The Financial Conduct Authority (FCA) has proposed that insurance firms implement rules around pricing practices by 1st October 2021.

After conducting a large-scale study over two years, the FCA found that retail, home and motor insurance markets are not working well for all consumers. It has confirmed proposals to prohibit “price walking” practices. Further proposals since these findings were published state that the 1st of October deadline is “for the systems and controls rules and the product governance rules and until the end of 2021 for the pricing, auto-renewal and reporting requirements. In reaching this decision, we have sought to balance ensuring firms have sufficient time to put the changes into effect and acting quickly to address consumer harm.”(FCA).

Why is the FCA getting involved and what is ‘price walking’?

The FCA’s market study (over a two-year period) found extensive evidence that some firms gradually increase the premium price to customers who renew with them year on year. This is called price walking. The FCA’s report goes on to mention that firms are using complex and opaque pricing techniques to identify consumers who are more likely to renew with them. These firms then increase prices to these customers at renewal each year resulting in some loyal customers paying very high prices.

According to the FCA, it is estimated that the cost of attracting business is £2 billion per year for insurers. £0.3 billion for intermediaries, and  £0.1 billion for price comparison websites. This means the higher prices are ultimately paid for by the customer.

What have the FCA found in their pricing investigation?

The FCA’s analysis shows that for a typical risk, on average, new customers:

  • Pay £285 for motor insurance while customers who have been with their provider for more than 5 years pay £370.
  • For buildings insurance pay £130 while customers who have been with their provider for more than 5 years pay £238.
  • For combined buildings and contents insurance pay £165 while customers who have been with their provider for more than 5 years pay £287.
  • New customers for contents only insurance pay £56 while customers who have been with their provider for more than 5 years pay £138.
  • 10 million policies across home and motor insurance are held by people who have been with their provider for 5 years or more.

Almost 46 million home and motor insurance policies were written in 2019. Home and motor insurance generated almost £18 billion in gross premiums in 2019. Arguably, this is an important facet of the UK economy. However, if the general insurance markets are not working well and delivering good outcomes for all consumers, further investigation is warranted by the financial body.

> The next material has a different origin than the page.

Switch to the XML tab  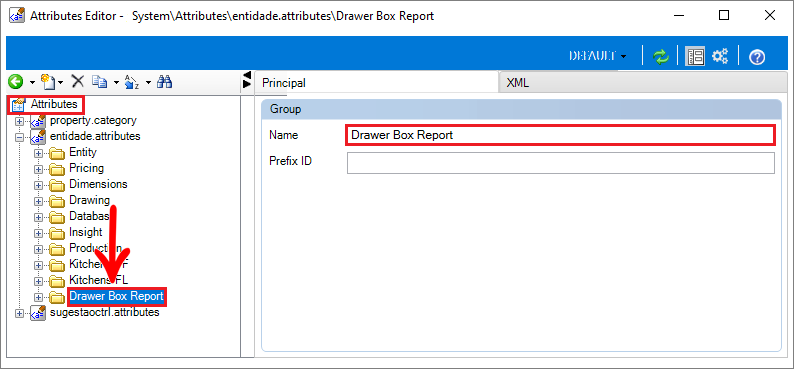point(518,83)
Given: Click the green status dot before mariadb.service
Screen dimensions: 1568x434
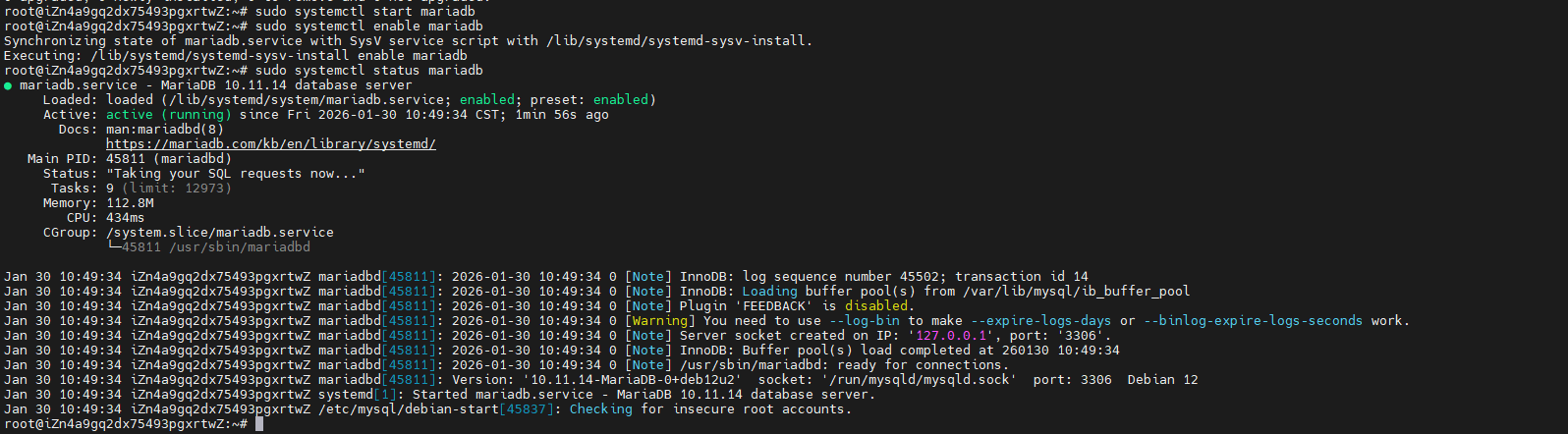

Measures will be put in place to ensure that:

  • Customers are not penalised for remaining loyal to their insurer upon renewal
  • Any other products sold alongside policies are taken into account for fair pricing
  • Insurers are compliant with the FCA’s regulations through new reporting requirements
  • Customers have the ability to switch easily (i.e. they can easily stop their policy from auto-renewing)

Consumer trust needs to be built within the insurance market; especially during a highly disruptive time when more autonomous products are being gradually introduced to the sector. So what is expected from firms going forward?

What do firms need to do?

The FCA has proposed that firms must implement certain remedies by the end of September 2021. These remedies will require significant operations and business-wide changes. For example, re-coding IT systems as well as introducing (and more importantly, testing) new pricing models are some of the more momentous tasks firms are facing.

Additionally, the FCA is consulting on other new measures to further boost competition and deliver fair value to all insurance customers including:

  • Product governance rules requiring firms to consider how they offer fair value to all insurance customers over the longer term
  • Requirements on firms to report certain data sets to the FCA so that it can check the rules are being followed
  • Making it simpler to stop automatic renewal across all general insurance products

The September deadline to have all of this in place by is no small challenge for insurers. These regulation implementations must be highly auditable and transparent for full compliance.

The FCA is continuing to work with firms and will publish their final rules in due course. Firms must plan their change programmes now to manage the final regulation ruling deadline, which is only a matter of months away.